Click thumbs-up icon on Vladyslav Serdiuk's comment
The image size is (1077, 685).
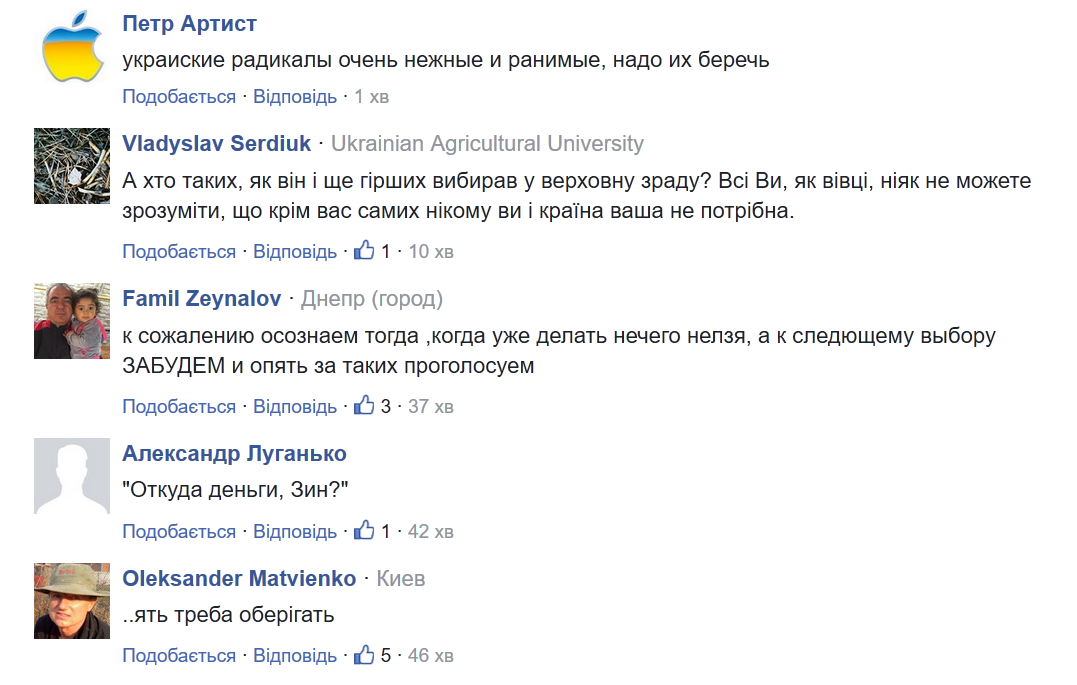[364, 250]
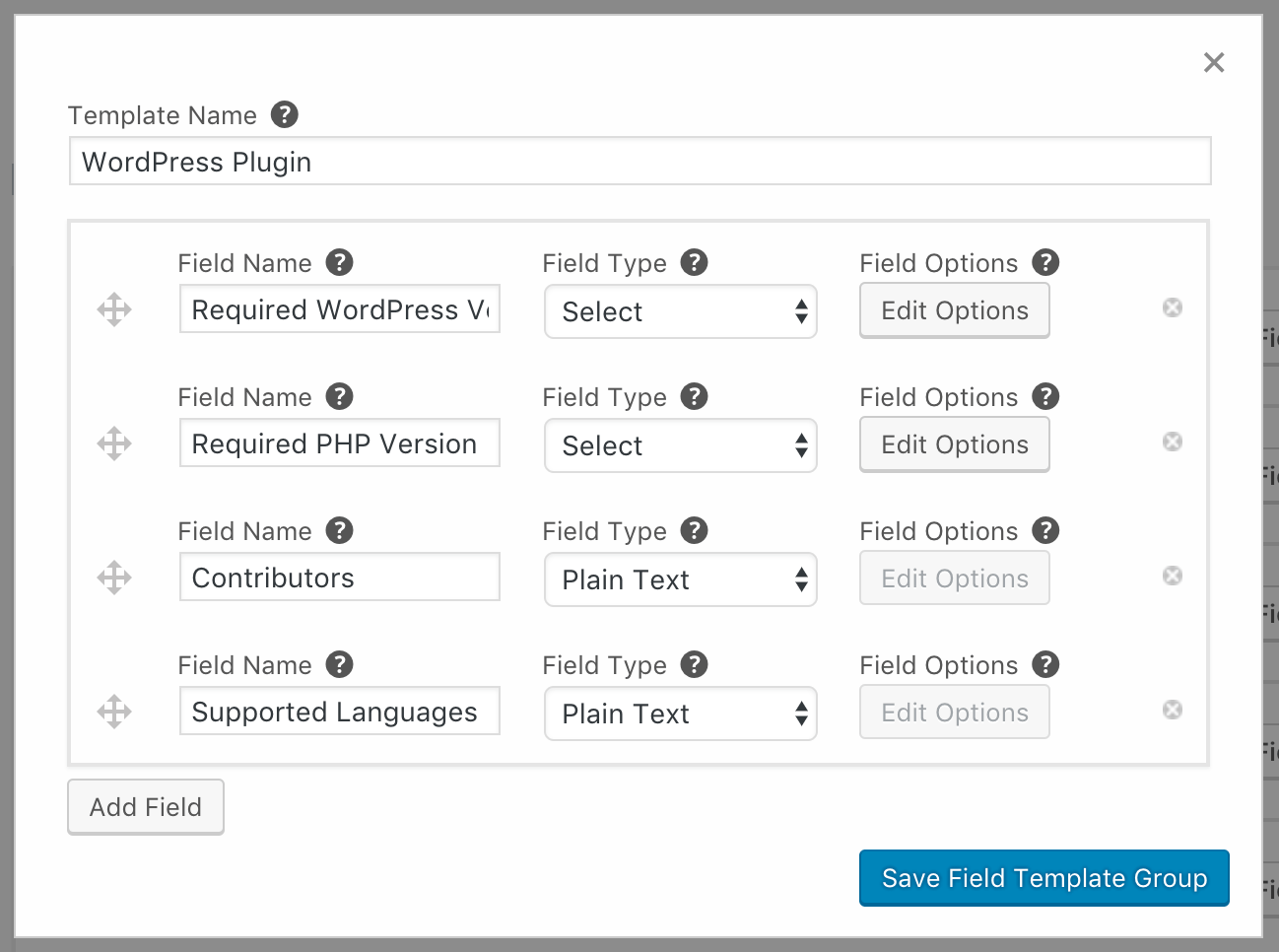
Task: Open Field Type dropdown for Required WordPress Version
Action: point(681,311)
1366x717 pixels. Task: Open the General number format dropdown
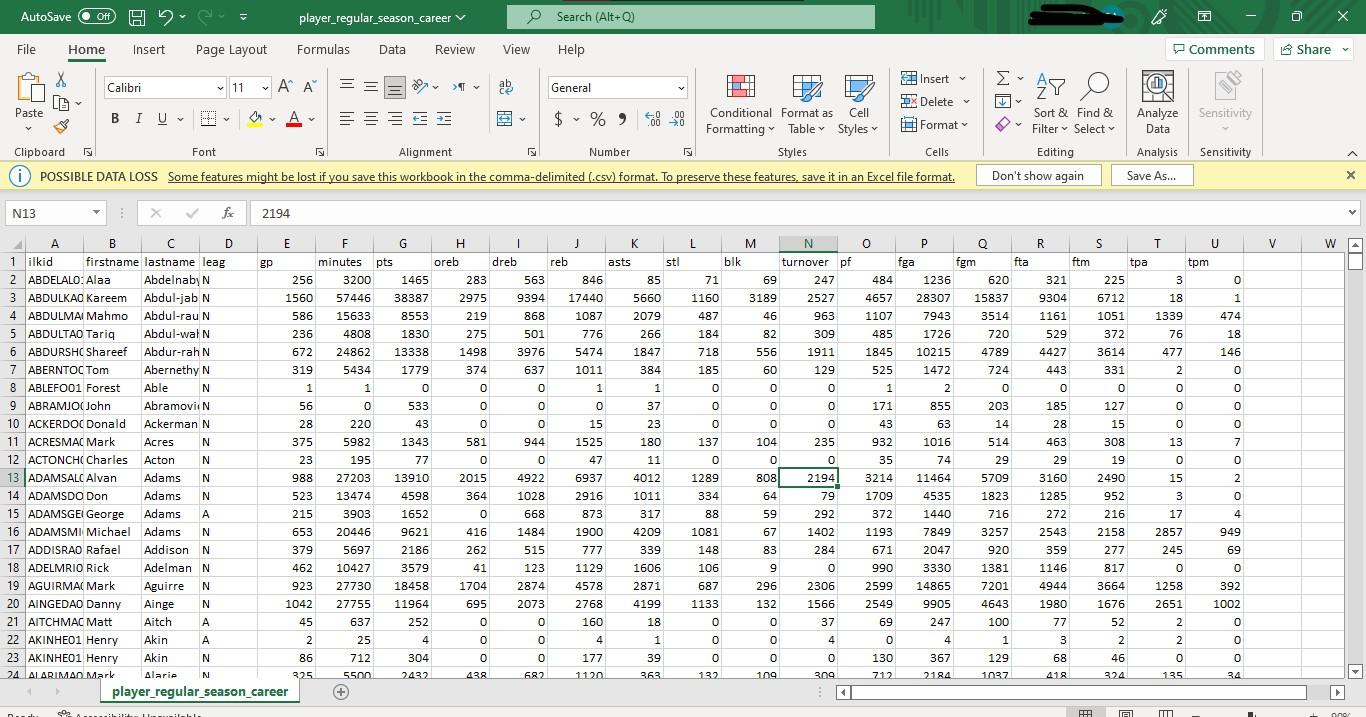pyautogui.click(x=681, y=88)
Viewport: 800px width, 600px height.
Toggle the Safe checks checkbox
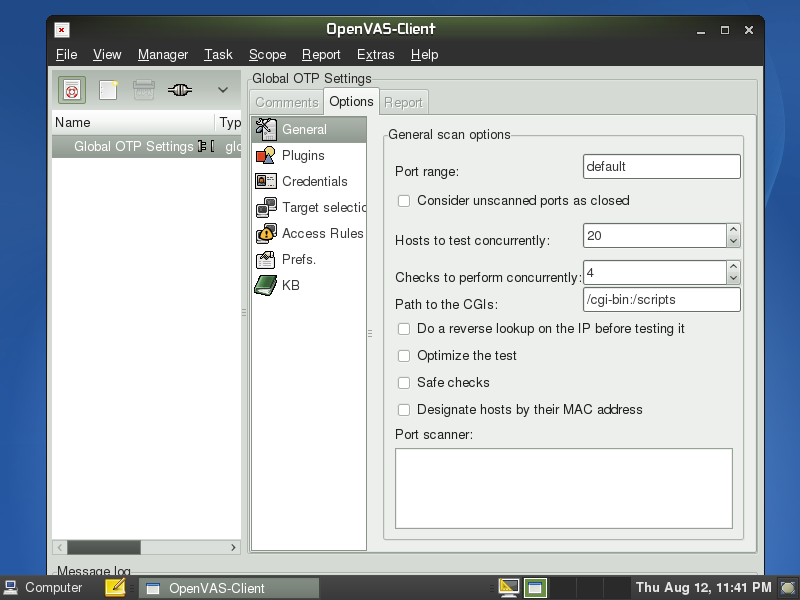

What to work on
Print every entry verbatim and leave all pictures out.

Solution for this task
Click thumbs-up icon on Vladyslav Serdiuk's comment
The image size is (1077, 685).
[364, 250]
Task: Open Field Type dropdown for Required WordPress Version
Action: point(681,311)
1366x717 pixels. Task: Open the General number format dropdown
pyautogui.click(x=681, y=88)
Viewport: 800px width, 600px height.
Toggle the Safe checks checkbox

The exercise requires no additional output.